In sintesi, l’effetto combinato della insufficiente quantità di risorse che potremo spendere, ed il fatto che si tratta di ulteriori debiti che ci viene concesso di contrarre sterilizzandone solo gli effetti negativi sui tassi d’interesse, mettono il Paese in una situazione di estrema fragilità e molto pericolosa.

E’ vero che il debito pubblico è solo per il 36% in mani estere, ma senza la BCE che assicura la sottoscrizione dei 40 miliardi di titoli pubblici da emettere ogni mese, non sapremmo come pagare pensioni e stipendi pubblici; inoltre, uno spread al rialzo affonderebbe anche le banche e le assicurazioni italiane che, da sole, hanno in pancia oltre il 36% del debito pubblico italiano. La BCE ha dunque nelle sue mani “l’interruttore” dell’ossigeno per lo Stato italiano e per le nostre banche; in sostanza è l’azionista occulto del Paese ed ha il potere di “staccare la spina” in ogni momento mandando l’Italia in default.

Qual è allora la soluzione?

Tecnicamente si tratta di monetizzare il nuovo debito europeo chiedendo alla BCE di sottoscriverlo stampando banconote e rinunciando a chiederne il rimborso ai Paesi debitori. Una strada già decisa da FED, Bank of England e Bank of Japan, ovvero dalle banche centrali degli Stati Uniti, della Gran Bretagna e dal Giappone.
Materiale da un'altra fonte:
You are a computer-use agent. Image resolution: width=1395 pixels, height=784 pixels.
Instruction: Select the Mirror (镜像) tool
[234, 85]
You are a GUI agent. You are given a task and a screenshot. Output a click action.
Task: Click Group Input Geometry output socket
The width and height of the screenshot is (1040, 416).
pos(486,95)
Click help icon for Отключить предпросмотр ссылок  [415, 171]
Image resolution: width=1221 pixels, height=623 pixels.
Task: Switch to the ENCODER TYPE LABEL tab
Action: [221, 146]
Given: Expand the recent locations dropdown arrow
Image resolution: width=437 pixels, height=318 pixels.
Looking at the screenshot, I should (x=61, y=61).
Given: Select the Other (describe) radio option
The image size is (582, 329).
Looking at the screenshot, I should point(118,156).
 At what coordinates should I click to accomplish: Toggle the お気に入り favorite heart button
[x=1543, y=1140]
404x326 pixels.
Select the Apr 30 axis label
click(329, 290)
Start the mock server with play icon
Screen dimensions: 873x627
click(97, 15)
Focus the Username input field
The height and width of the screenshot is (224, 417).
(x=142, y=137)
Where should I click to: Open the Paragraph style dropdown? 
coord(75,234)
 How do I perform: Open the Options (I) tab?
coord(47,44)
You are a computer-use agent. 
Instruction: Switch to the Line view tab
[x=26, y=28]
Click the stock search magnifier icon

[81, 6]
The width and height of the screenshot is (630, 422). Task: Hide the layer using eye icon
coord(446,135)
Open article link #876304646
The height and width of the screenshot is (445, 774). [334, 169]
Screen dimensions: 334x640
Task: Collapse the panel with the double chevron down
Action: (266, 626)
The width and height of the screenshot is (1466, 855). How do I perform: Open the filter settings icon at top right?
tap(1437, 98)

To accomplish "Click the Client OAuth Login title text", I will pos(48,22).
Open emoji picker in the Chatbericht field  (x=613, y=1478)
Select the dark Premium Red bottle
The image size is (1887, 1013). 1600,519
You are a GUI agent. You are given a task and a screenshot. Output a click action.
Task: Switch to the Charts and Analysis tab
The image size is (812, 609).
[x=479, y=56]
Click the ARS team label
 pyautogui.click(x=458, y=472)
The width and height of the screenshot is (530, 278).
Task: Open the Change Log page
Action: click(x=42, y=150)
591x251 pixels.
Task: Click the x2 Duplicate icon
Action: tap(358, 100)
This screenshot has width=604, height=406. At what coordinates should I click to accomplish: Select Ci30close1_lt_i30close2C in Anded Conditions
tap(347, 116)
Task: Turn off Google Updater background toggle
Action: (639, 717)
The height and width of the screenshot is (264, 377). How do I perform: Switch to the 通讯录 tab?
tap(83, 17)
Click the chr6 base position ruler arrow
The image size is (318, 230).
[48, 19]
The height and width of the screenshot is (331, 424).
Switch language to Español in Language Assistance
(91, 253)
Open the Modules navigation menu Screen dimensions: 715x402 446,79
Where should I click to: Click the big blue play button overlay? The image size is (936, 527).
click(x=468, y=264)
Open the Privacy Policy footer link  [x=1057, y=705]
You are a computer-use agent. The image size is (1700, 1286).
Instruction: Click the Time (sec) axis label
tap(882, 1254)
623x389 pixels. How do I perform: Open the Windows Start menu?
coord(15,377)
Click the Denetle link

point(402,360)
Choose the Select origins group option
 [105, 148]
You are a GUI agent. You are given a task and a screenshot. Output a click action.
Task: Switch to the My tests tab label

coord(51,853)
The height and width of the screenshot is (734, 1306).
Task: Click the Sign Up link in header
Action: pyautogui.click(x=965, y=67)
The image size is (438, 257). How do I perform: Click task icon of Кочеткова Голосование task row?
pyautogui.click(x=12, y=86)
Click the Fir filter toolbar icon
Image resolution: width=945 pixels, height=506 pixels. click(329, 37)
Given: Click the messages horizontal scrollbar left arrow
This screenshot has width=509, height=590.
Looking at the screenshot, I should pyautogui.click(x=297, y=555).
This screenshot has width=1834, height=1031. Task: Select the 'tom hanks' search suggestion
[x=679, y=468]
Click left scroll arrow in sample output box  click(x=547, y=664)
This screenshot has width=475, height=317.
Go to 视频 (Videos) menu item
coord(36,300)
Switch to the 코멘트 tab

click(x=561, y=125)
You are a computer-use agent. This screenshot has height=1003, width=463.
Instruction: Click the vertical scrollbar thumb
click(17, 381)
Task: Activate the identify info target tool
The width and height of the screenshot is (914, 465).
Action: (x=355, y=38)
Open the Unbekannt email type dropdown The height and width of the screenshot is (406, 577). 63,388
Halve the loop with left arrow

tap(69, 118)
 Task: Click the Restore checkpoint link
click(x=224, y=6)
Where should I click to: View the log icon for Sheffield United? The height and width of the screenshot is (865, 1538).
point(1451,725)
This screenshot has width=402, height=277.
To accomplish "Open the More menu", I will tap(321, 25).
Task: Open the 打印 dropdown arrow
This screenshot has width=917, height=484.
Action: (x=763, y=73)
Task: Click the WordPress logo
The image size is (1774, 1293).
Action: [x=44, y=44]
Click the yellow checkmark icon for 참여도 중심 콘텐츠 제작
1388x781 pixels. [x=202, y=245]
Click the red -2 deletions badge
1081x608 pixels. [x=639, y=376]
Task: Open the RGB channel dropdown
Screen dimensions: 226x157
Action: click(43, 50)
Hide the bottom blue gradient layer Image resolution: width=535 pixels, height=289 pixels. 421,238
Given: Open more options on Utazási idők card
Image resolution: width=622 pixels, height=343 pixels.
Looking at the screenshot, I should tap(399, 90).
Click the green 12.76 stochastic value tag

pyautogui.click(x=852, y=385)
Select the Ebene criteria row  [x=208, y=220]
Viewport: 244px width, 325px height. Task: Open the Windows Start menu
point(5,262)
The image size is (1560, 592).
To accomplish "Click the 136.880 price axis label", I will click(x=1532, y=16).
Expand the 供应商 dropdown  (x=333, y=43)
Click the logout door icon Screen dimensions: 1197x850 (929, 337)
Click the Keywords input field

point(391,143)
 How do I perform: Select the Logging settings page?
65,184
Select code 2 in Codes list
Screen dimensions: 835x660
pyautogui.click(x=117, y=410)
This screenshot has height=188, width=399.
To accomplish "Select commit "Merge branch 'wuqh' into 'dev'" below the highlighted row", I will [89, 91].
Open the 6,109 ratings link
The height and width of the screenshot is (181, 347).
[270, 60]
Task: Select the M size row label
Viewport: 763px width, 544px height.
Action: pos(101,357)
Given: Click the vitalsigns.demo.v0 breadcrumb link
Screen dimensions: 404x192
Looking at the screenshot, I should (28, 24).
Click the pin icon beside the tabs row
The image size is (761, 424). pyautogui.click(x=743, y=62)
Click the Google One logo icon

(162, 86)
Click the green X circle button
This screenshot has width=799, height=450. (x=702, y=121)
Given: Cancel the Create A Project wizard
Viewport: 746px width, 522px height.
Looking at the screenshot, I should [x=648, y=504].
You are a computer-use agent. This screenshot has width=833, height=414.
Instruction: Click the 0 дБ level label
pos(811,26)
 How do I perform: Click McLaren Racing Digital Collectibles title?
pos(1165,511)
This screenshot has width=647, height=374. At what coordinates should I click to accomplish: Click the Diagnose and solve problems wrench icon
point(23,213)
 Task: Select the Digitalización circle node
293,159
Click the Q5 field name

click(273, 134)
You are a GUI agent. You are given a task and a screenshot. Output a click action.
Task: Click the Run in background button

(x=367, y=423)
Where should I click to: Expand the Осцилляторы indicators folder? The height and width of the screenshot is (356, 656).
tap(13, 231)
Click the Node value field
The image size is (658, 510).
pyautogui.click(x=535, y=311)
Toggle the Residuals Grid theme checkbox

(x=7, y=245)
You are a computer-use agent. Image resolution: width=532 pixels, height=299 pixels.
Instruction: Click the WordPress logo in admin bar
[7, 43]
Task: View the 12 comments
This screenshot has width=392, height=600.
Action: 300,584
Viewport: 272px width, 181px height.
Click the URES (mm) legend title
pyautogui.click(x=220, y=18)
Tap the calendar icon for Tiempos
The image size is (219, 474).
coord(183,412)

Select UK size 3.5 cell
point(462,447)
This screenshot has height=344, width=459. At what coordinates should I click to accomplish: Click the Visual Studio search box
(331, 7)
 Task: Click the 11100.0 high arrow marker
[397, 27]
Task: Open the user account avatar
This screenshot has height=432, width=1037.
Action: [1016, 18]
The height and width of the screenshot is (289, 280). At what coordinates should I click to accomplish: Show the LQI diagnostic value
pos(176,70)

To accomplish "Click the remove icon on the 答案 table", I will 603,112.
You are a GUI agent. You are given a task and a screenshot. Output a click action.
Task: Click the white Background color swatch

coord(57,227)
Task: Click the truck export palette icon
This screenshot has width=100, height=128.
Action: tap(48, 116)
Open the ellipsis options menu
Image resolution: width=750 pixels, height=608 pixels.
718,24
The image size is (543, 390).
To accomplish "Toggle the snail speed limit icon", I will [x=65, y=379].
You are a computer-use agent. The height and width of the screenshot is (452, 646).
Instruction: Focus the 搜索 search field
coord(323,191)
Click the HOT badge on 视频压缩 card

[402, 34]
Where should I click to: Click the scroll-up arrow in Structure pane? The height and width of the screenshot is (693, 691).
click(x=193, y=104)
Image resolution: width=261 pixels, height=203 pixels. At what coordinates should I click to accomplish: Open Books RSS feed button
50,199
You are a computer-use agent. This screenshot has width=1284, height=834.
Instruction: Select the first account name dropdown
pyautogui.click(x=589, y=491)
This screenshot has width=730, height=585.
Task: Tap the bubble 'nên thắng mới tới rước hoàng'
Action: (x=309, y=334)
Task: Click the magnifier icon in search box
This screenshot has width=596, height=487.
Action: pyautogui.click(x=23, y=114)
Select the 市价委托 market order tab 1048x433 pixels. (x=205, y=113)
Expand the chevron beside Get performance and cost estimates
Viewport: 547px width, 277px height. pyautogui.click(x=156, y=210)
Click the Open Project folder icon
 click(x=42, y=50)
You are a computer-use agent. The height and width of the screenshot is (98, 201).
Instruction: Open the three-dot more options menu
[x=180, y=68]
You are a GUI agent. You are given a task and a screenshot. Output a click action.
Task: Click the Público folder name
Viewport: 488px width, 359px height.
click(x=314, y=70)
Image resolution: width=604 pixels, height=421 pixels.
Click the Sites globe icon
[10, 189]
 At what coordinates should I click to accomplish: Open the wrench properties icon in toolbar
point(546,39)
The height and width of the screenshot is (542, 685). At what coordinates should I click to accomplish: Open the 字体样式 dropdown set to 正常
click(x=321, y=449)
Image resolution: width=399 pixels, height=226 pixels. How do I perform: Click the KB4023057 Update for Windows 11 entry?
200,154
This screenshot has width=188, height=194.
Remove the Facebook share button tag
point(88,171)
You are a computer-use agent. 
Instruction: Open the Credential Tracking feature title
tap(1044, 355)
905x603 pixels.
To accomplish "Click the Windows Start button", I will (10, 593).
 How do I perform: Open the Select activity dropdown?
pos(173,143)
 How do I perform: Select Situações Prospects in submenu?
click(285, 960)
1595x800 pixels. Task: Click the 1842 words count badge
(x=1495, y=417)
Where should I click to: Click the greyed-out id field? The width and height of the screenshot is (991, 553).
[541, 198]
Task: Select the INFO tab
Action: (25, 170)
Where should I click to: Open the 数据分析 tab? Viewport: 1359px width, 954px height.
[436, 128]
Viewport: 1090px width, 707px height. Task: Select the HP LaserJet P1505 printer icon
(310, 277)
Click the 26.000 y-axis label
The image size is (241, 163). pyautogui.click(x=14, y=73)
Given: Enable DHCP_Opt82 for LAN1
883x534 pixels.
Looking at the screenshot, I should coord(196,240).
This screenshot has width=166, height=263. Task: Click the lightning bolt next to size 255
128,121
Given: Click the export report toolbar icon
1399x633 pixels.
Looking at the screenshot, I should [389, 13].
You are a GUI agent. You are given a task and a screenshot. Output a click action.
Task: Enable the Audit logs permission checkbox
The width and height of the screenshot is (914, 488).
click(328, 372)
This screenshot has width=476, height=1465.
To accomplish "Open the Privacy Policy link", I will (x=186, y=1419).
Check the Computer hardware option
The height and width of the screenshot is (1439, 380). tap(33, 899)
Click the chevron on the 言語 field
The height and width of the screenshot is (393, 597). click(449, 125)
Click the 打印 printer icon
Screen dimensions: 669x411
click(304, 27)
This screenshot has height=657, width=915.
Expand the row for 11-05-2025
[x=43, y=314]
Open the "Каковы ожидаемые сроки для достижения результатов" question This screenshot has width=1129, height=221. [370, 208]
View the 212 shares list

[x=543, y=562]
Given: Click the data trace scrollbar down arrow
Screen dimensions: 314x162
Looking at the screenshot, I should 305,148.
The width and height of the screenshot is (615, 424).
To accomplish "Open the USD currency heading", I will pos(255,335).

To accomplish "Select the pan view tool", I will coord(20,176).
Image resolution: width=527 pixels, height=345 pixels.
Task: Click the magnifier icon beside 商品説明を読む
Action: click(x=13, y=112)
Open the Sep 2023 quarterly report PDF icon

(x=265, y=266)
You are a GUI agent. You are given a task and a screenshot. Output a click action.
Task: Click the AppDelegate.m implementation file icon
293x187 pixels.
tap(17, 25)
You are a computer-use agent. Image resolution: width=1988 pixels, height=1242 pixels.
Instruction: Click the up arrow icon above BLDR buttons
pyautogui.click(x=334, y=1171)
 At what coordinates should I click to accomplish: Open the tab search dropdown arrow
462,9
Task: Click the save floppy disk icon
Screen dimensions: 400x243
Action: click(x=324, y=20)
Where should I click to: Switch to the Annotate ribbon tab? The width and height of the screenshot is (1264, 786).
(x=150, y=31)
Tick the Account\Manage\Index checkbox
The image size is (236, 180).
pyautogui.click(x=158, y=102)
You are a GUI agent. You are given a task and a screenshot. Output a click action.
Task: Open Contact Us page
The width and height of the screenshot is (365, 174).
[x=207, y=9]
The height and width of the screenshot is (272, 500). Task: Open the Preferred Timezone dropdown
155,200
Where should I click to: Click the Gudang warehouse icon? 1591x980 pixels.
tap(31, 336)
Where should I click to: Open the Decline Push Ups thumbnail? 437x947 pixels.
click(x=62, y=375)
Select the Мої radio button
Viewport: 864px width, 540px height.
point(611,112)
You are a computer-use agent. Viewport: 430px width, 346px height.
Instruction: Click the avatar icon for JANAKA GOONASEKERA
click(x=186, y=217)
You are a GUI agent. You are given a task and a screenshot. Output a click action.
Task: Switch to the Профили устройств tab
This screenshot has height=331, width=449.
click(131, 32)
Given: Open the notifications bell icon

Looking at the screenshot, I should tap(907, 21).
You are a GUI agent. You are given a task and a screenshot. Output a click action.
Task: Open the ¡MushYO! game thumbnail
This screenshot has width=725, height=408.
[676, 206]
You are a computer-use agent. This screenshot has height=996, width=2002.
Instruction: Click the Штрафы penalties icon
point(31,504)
Politicamente  si tratta di decidere il  time out di alcune regole europee, una sospensione temporanea e una tantum dei divieti, che permetta di superare il momento con  un poderoso “colpo di spugna” su tutti i debiti che verranno contratti per contrastare la recessione prodotta dalla Pandemia, sia dall’Europa con il Recovery Plan che da ogni singolo Paese con le sue leggi.

Nulla a che vedere con la posizione strumentale di alcune forze politiche sovraniste italiane ed estere che hanno invece l’obiettivo, non di sospendere temporaneamente, ma di cancellare definitivamente le regole europee e abbandonare l’Euro.

Conosciamo l’obiezione: non si può, perchè l’art.123 del Trattato CE e l’art 18 dello Statuto della BCE vietano il finanziamento monetario dei debiti degli Stati ed è la sacrosanta garanzia di indipendenza e di separazione tra la politica monetaria e la politica fiscale che protegge il potere d’acquisto dei cittadini dall’inflazione e dalla secolare tentazione dei politici di “comprare” il consenso.

Ma oggi in Europa non c’è consenso da acquistare ma vite da salvare di fronte ad una pandemia da virus di natura eccezionale, che colpisce tutti i Paesi dell’Unione in pari misura, provoca una caduta di redditi e di produzione e rischia di sfociare in rivolte sociali come solo la fame e la disoccupazione sono capaci di scatenare.

Non è in gioco solo il Progetto Europeo, ma la tenuta delle democrazie, alle porte delle quali picchiano già da alcuni anni i sovranismi anti-democratici e le mire egemoniche di potenze extraeuropee.